Today I begin a 3-month sabbatical. Sabbatical, from sabbath or rest. Almost sounds like I’ll be hibernating for 90 days. But rather than sleeping like a wintering bear, the point is to step out of the the routines of work. To develop some new patterns of daily life. To rejuvenate, reinvent, to reinvigorate. But all of those things are outcomes. Here at the beginning of sabbatical I want simply to settle into a new rhythm. To remember who I am when I’m not working. When I’m not trying to accomplish a bunch of things. When I’m not tied to whether or not people approve of how I’m showing up and whether I’m fulfilling expectations.

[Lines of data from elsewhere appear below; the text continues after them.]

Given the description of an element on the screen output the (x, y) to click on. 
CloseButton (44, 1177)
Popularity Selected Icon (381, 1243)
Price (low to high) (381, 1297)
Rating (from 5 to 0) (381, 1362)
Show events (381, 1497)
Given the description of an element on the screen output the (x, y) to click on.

Above is a collage created by Muriel, a member of my church. She has an entire portfolio filled with images like this, but this one she gave to me and added the word “sabbatical” in Greek letters. In the image, I see a well worn pathway with some boundaries and edges to it, and I also see an opening at the end of it, an opening into a wide and spacious place. But the place is as yet unknown. A mystery. Yet beckoning nonetheless. I took a photo of this image and you can see the reflection of me holding the phone and some of the windows in our home behind me. I’m being drawn into the image as it reflects myself back to me while allowing me to lean in further.
On day 1 of sabbatical, I already feel the pressure imposed by my ego to “make it worthwhile.” I’m already afraid I’m going to waste it. Worried I’ll regret not “making the most of it.” Nearing 50 years of age, I can recognize that those reactions are my ego resisting the space afforded by sabbatical. My ego, or sense of self, relies on being assured that it is valued and cared about and seen as succeeding. But the well worn path leads to an opening to a space where none of that matters very much. A space where I rest in who I am, and in the world as it is, and in God, who is free to be who God is without having to conform to anyone’s agenda, including mine.
So thank you to anyone who is reading this. I wish I could say “I hope it’s worth your while,” but if I did, that would be beside the point. These words aren’t here to impress or to justify taking a sabbatical. They are a piece of what is flowing from my life right now, nothing more.